At the end, I do a (.)*?(<)
. This is the turning point. By leaving the last bit, (<)
like that, The text will be interrupted when an underline or italics tag is found. However, if I put (<a|</p)
the resulting array ends up empty. I've tried changing that to only (<a)
, but it seems that 2 characters mess up the whole ting.
What can I do? I've been struggling with this all day.
As you've found, using a regex to parse HTML is not very easy. This is because HTML is not particularly regular.
I suggest using an XML parser such as PHP's DomDocument.

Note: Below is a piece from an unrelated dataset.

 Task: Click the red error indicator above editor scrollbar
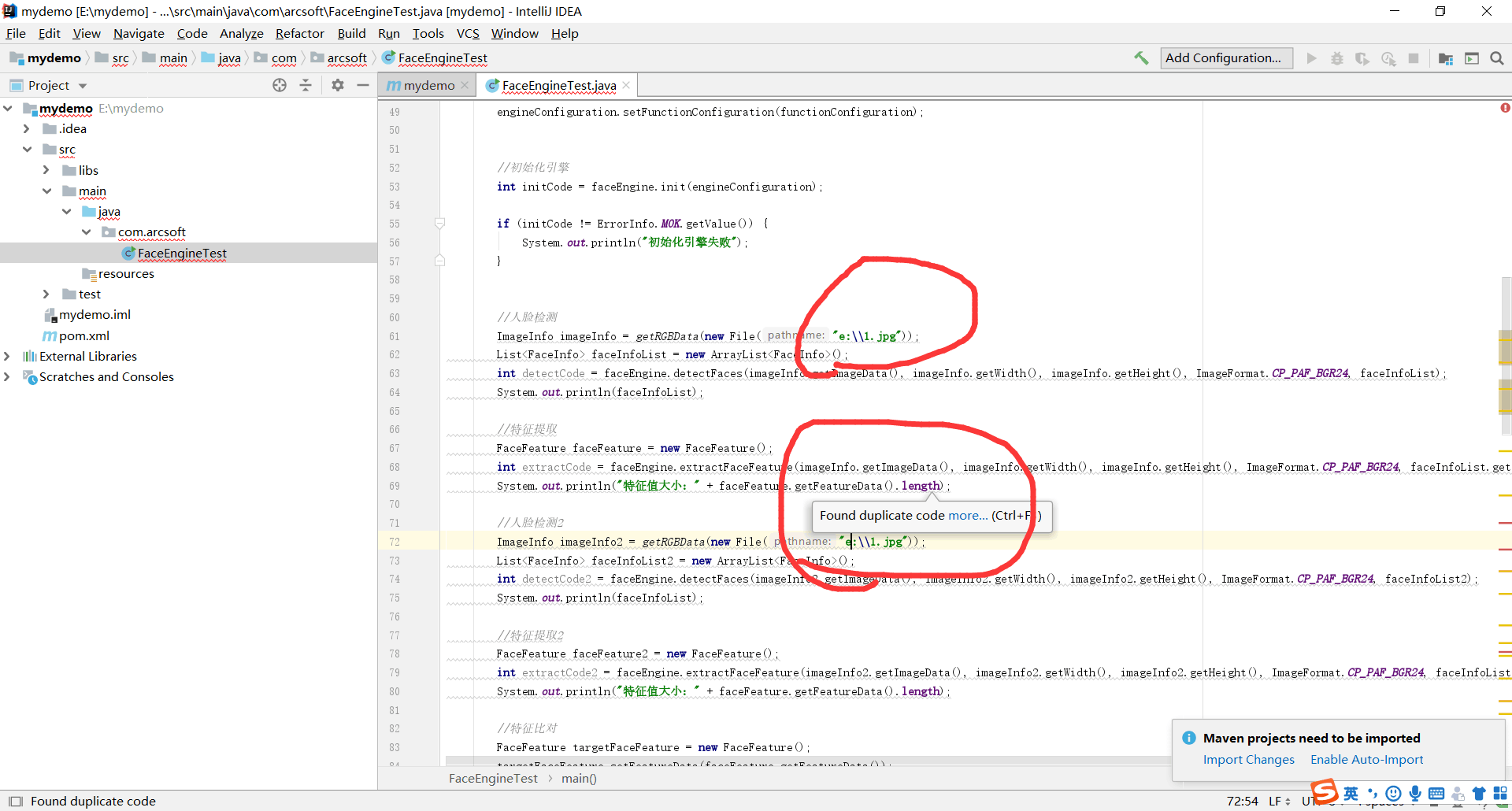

Create an object, then use the loadHTMLFile method to open the file. Extract your a
tags with getElementsByTagName, and then extract the content as the NodeValue property.
It might look like
// Create a DomDocument object
$html = new DOMDocument();
// Load the url's contents into the DOM
$html->loadHTMLFile("http://whatever.com/some.htm");
// make an array to hold the text
$anchors = array();
//Loop through the a tags and store them in an array
foreach($html->getElementsByTagName('a') as $link) {
$anchors[] = $link->nodeValue;
}
One alternative to this style of XML/HTML parser is phpquery. The documentation on their page should do a good job of explaining how to extract the tags. If you know jQuery, the interface may seem more natural.
PHP Tidy is your friend. Don't use regexes.
Something like /">\[(.*)\](.*)(?:<(?:a|\/p))/
seems to work fine for given your example and description. Perhaps adding non-capturing subpatterns does it? Please provide a counterexample wherein this doesn't work for you.
Though I agree that RegEx isn't a parser, it sounds like what you're looking for is part of a regularly behaved string - which is exactly what RegEx is strong at.